How to Increase Citations of Your Scientific Articles
From: Azman Hassan
Date:07/07/2014 7:58 PM (GMT+08:00)
To: RMC-RND-NET@GROUPS.UTM.MY
Subject: How to Increase Citations of Your Scientific Articles
We’re talking about science communication and motivations for scientists to reach a broader audience. By a broader audience, I’m talking about scientists outside your field, resource managers (who are often biologists, but do not typically read the scientific literature), students (K-12, undergraduate, graduate), the media, policy-makers, and the general public. In the last post, I explained how a proven record of communicating science to a diverse audience is essential to meeting funding agency requirements (e.g., the Broader Impacts criterion required for proposals to the National Science Foundation).
In this post, I’d like to provide another incentive: getting more citations and recognition.
Most scientists are evaluated based on their publications and more specifically on the numbers of citations their publications receive. One can argue that such indices are flawed and are not a good way to judge someone but the fact is that search committees and promotion review panels routinely examine the citation record and h-index of candidates. If you have published a number of papers but they’ve not been cited (except by you and other co-authors), then the conclusion will be that your work is not making an impact on the field. On the other hand, if your papers have been cited hundreds of times by scientists working in diverse fields, then your work is clearly of general importance to science. Guess which outcome is going to put you at the top of the list of candidates or ensure your promotion?
This type of information can be acquired by examining the citation record, typically in the Thompson Reuters Science Citation Index (available online through the Web of Science). Another growing data source for citation analysis is Google Scholar (in case you haven’t checked this out, GS citations does an excellent job of accurately compiling your citations). The h-index is a measure of both number of publications and number of citations. The h in the h-index means that a scientist has published h papers, each of which has been cited in other papers at least h times. By the way, if you don’t have a clue about how many times your publications have been cited or what your h-index is, that’s like a student who doesn’t know their GPA (grade point average). Without such information, you will not know how you stack up against your competition or whether you need to step up your game.

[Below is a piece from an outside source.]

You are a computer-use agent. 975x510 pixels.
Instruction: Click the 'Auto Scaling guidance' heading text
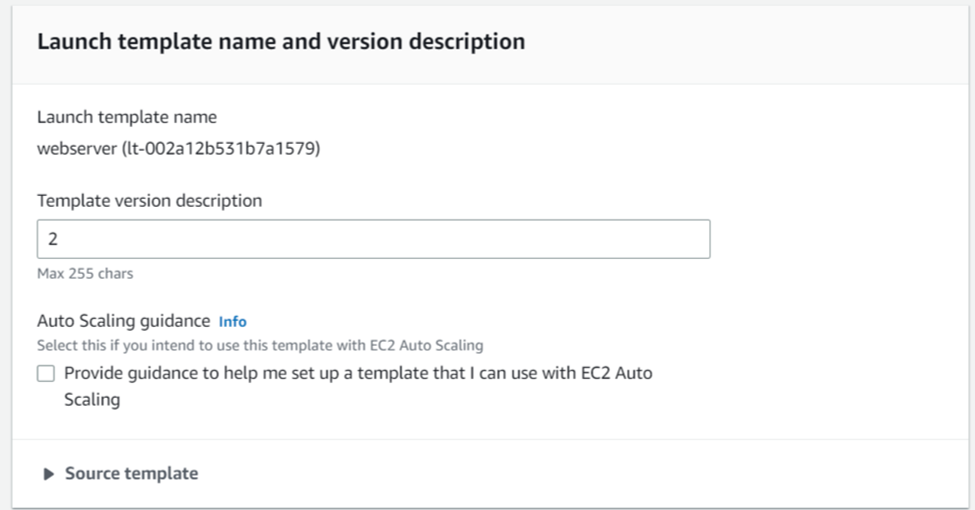(x=124, y=321)
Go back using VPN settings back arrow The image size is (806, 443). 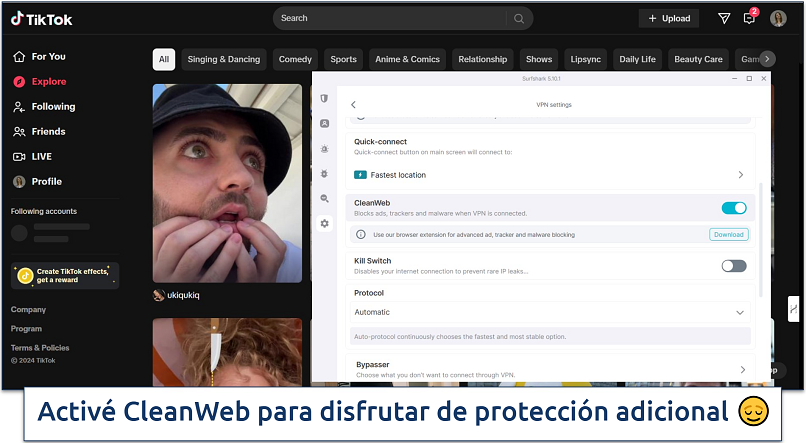pyautogui.click(x=353, y=105)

Bottom line…citations are important. If people are unaware of your work, they won’t be citing it. The more students and scientists in other fields who have heard of your research, the more citations you will get. This is where science communication comes in. A graduate student, for example, may be writing their first paper or research prospectus about a very specific topic but is looking for more general information to set the background for the study. They will do a typical literature search but will likely also search on Google, especially if they cannot find a scholarly paper that provides the type of basic information they need to put their work into a broader context. Such information was only available in books when I was a graduate student, and I had to trek to the library and search the stacks for a good basic description of a habitat or a species, which simply was not available in single research articles (and even if it was, it was not written in everyday language that I could comprehend). Nowadays, this type of basic information is everywhere on the internet, and students, in particular, are likely to search for it on the Web.
Let’s take a look at an example of how a non-technical communication product about a research effort can lead people to your technical articles, which they then will be more likely to cite in their technical paper.
First, I’ll use a text-based communication example. Government agencies routinely produce science communication products geared toward general audiences. The agency I worked for uses “fact sheets” to summarize information about a science topic or a recent research finding….written in everyday language. I wrote several of these fact sheets, which turned out to be much more popular than any of my technical publications. One of these summarized my work on global change impacts on mangroves (a type of coastal wetland). If you conduct a Google search on the terms global changeand mangrove, my fact sheet pops up near the top of the list (see screenshot below).
Note that my fact sheet, unlike the scholarly articles listed above it, is available for free. All one has to do is click on the link, and the viewer is taken to a webpage with the entire fact sheet, including a link to download a pdf of the article (see photo below).
The scholarly articles listed above it on the search page are all good sources of information about mangroves and global change, but you need a subscription to the journal (or pay $35 or more) to read it. Which one do you think students, in particular, will be likely to read first? As for citations, I provide several references to my own peer-reviewed journal articles at the end of the fact sheet as well as a clickable link to my email address so that whoever wishes to get copies of those scholarly articles can easily contact me (see photo below).
Not only will such non-technical articles lead people to your technical papers, but they will generally raise your scientific profile on the internet. In the next posts, I’ll show how videos and other audiovisual items will make you visible when your text-based links will not.